本当に、急に冬が来たみたいですね。 私は寒いのが大の苦手です。 家の中でも、少し厚手のカーディガンを羽織って、温かい生姜湯を飲みながらこれを書いています。

ワタルさんも、風邪などひかれませんように。

地元のイベントのお話、読んでいて胸がギュッとなりました。

「自分の活動の背景には……自分のような家族形態の人たちが、肩に力を入れずに自然に生きていける社会を作る、という点にあります。しかし、自分の子供たちが生活している地域ではそれは出来ないんです。」

この矛盾、本当に痛いほどわかります。 まるで、透明人間になった気分というか……本当の自分を隠して、「普通の奥さん」「普通のいいお母さん」の仮面を被って近所を歩いているような、そんな後ろめたさを私も常に感じています。

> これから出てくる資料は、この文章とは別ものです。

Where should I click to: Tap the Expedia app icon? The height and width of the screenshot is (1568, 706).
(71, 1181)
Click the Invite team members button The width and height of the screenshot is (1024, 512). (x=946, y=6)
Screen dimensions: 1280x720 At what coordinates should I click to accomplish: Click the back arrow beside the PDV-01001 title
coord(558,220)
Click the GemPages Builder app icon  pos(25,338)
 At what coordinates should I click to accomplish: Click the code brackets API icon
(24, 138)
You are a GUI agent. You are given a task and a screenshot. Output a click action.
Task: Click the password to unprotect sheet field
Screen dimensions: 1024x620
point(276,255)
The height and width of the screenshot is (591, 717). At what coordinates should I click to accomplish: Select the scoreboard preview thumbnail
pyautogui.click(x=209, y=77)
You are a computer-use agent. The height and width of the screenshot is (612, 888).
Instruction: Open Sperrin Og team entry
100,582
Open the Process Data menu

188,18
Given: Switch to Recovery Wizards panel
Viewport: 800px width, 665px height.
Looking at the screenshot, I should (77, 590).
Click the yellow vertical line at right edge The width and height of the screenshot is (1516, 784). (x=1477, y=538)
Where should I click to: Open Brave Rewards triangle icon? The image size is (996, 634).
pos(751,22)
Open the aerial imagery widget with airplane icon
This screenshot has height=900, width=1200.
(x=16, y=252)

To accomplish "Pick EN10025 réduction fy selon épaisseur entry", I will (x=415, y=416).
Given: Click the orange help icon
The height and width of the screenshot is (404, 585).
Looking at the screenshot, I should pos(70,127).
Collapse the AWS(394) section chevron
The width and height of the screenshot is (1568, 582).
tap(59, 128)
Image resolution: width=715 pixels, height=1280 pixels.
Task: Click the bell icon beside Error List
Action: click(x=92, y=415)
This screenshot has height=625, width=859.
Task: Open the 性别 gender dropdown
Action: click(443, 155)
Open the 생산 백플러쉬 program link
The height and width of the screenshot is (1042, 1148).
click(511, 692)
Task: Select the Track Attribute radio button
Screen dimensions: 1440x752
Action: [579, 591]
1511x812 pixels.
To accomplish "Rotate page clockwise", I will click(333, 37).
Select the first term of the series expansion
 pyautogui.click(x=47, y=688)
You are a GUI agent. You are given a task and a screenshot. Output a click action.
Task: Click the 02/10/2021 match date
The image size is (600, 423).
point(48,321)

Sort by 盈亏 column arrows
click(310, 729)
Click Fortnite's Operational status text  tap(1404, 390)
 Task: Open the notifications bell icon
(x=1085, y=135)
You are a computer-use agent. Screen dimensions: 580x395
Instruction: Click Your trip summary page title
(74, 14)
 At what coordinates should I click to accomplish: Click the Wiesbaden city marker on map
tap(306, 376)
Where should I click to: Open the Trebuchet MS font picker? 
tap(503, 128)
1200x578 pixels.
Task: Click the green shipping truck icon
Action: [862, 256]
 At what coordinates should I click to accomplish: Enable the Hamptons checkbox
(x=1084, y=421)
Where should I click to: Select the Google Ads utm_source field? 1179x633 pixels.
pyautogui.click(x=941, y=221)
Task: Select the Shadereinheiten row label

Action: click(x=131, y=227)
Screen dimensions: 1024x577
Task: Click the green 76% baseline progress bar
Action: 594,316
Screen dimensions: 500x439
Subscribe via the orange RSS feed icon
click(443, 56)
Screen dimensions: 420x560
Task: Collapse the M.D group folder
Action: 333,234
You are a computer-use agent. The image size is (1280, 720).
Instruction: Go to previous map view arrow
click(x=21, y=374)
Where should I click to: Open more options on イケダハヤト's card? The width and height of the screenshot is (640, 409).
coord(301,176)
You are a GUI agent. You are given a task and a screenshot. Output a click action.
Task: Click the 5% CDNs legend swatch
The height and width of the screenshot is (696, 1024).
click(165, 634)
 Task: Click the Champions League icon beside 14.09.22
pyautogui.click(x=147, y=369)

誰かの役に立ちたい、経験をシェアしたいという気持ちと、 「でも、うちの事情を知られたら、あの子たちが好奇の目に晒されるかもしれない」という恐怖。 その板挟みは、私たちの永遠のテーマなのかもしれませんね。

そして、「専門家」のお話。

ワタルさんの問いかけを読んで、私は少し考えてしまいました。

中途養育の専門家……。

もし、そんな人がいたとして、その人は私たちのこの、胸の奥のザラザラした痛みを取り除いてくれるのでしょうか?

私は、いないような気がします。 少なくとも、今の日本には。

里親制度やステップファミリーの研究をされている偉い先生たちはいるのでしょうけれど、 「ある日突然、親代わりになった」 「血の繋がらない子に向けられる、自分の中のドス黒い感情に戸惑っている」 そんな、教科書通りにはいかない毎日の機微を、正解として導いてくれる人はいない気がします。

だからこそ、ワタルさんが仰るように、私たちがこうして書くことに意味があるのかもしれません。

地図のない海を渡っているのは、ワタルさんだけじゃない。 私も、オールを持ったまま、どちらに進んでいいかわからずにいます。

専門家がいないなら、私たちが、私たち自身の「専門家」になるしかないのかな、なんて。

生意気ですね、ごめんなさい(笑)。

でも、ここには「評価」や「正解」はありませんから。 ワタルさんが感じたその「怖さ」も、ここでは大切な記録だと思います。

また、お話聞かせてくださいね。 温かくして、おやすみなさい。